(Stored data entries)
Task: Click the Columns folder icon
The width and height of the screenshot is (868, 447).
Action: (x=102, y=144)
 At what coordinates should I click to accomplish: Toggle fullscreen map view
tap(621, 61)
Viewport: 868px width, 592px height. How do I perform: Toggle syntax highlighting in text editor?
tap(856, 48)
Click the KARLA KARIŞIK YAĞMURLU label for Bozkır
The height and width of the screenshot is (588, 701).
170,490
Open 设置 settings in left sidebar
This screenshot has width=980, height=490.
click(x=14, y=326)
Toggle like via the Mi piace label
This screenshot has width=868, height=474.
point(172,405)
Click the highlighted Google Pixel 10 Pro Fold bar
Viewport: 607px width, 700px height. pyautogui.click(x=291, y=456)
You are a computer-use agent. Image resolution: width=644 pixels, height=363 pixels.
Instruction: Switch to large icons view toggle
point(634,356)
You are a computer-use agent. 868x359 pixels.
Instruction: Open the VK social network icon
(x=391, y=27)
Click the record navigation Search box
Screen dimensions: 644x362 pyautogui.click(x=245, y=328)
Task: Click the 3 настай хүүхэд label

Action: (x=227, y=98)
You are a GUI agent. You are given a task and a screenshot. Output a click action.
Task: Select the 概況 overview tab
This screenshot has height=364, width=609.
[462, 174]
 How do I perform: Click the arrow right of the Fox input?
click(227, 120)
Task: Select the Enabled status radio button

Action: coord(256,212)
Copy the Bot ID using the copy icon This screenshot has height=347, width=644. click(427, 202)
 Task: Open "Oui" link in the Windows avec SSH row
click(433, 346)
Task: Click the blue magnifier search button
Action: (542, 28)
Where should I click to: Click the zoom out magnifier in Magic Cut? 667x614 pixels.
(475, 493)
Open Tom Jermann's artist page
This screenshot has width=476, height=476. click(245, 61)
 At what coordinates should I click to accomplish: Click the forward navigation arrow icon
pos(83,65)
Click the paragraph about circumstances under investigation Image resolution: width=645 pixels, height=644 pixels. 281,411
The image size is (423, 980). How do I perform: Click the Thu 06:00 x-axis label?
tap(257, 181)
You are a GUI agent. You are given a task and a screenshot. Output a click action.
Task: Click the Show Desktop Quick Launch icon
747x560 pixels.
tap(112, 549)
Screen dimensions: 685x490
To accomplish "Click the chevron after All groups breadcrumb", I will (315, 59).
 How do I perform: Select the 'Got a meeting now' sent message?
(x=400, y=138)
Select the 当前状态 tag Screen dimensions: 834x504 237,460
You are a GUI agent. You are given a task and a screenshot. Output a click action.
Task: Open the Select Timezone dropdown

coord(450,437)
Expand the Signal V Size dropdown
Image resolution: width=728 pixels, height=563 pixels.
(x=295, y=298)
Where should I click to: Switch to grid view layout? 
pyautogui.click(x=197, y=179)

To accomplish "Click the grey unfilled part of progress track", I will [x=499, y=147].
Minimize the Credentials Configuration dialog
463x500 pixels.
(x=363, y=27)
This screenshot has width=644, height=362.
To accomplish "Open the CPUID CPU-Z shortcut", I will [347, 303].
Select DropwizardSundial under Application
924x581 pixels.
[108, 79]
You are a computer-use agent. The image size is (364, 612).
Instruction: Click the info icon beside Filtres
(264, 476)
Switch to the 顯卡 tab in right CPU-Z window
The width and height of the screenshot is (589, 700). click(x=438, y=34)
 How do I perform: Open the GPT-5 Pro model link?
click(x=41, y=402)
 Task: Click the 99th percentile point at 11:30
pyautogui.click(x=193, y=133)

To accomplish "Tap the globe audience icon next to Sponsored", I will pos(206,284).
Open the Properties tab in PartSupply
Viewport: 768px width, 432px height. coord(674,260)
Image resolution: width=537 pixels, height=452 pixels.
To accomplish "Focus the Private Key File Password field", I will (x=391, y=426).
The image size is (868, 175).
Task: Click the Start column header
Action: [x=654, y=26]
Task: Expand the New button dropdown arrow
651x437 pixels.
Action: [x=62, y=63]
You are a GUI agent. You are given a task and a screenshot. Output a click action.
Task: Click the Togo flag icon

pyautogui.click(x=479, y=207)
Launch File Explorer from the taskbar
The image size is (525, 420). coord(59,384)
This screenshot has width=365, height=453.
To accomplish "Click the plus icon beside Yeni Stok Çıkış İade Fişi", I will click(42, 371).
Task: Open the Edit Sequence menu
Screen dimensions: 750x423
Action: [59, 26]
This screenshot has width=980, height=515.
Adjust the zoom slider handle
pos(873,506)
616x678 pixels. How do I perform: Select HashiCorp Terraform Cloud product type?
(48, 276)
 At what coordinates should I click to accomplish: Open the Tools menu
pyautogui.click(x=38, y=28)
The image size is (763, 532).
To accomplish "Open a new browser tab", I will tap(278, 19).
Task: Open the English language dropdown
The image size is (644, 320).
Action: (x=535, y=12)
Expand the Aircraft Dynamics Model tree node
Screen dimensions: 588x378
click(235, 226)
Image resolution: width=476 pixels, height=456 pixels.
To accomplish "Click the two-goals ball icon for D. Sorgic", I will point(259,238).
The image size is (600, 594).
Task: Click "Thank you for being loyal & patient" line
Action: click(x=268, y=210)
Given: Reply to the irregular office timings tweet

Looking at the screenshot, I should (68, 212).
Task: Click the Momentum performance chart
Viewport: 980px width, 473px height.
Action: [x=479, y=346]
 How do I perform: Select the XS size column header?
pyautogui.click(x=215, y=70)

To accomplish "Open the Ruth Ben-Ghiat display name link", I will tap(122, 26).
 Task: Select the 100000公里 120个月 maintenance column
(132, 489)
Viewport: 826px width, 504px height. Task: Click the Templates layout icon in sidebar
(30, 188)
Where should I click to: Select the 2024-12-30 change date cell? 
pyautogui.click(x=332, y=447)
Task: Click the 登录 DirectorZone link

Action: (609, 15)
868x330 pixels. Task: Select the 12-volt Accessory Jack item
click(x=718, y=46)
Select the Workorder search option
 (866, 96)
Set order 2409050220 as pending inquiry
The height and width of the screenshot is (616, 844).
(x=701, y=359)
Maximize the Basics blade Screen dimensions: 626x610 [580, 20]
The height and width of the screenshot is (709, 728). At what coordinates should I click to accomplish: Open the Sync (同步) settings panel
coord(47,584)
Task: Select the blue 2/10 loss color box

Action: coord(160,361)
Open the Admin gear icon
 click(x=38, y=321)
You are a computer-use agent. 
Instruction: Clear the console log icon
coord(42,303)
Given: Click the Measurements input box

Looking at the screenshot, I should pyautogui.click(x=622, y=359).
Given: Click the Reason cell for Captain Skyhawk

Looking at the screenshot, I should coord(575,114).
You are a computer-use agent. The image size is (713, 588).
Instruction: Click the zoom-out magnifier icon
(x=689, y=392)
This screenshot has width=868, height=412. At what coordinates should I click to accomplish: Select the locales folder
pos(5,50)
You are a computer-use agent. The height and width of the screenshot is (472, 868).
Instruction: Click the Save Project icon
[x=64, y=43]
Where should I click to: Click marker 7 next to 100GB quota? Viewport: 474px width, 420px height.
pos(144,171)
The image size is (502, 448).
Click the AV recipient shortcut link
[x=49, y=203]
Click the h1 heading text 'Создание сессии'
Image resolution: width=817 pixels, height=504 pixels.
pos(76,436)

#### What the task asks:
All that is wanted is the number of lines in the records that include the string "Expand".

#### Solution to this problem:
3